(Data extracted from a collection)
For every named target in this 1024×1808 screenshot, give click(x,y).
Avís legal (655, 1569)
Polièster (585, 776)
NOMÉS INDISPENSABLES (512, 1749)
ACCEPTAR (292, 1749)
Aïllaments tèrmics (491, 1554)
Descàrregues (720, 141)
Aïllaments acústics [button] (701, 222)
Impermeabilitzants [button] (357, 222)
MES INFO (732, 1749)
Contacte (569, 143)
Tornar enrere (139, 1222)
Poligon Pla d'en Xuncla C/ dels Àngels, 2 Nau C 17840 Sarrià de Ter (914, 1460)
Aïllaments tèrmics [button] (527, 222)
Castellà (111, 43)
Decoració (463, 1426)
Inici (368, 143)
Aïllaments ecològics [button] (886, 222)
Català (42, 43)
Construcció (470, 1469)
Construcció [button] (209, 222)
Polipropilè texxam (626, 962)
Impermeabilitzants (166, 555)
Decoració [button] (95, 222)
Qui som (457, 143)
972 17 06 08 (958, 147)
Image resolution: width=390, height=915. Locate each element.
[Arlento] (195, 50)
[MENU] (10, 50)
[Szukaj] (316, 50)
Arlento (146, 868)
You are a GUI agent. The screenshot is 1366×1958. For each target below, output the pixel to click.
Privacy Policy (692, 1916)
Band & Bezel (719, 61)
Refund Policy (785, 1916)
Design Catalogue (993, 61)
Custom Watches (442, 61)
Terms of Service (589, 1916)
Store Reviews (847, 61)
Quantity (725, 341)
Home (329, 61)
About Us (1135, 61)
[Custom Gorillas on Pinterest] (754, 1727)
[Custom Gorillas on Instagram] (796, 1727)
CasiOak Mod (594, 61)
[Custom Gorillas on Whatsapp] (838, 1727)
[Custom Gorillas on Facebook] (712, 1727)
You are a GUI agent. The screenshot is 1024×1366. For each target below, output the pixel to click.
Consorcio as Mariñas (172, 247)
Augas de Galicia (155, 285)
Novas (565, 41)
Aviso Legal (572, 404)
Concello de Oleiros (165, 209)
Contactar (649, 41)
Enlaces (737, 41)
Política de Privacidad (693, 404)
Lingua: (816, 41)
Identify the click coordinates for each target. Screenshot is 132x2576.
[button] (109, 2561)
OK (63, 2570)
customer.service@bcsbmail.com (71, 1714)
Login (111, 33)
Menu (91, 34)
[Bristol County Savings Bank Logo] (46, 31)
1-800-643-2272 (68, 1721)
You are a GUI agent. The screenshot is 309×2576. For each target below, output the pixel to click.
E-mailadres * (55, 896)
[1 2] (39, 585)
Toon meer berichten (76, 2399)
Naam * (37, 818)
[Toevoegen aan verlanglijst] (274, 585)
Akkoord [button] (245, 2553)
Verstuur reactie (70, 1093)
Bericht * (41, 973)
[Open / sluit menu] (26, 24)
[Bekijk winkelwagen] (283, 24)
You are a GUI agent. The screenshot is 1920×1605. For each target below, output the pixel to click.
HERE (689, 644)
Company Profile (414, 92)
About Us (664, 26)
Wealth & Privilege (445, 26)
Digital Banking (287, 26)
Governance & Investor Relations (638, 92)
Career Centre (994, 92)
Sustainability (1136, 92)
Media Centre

GOAL OF THE EXERCISE: The lines needed are those in the data above that hold the string "tèrmics"; copy each of them.

RESULT FOR THIS TASK:
Aïllaments tèrmics (491, 1554)
Aïllaments tèrmics [button] (527, 222)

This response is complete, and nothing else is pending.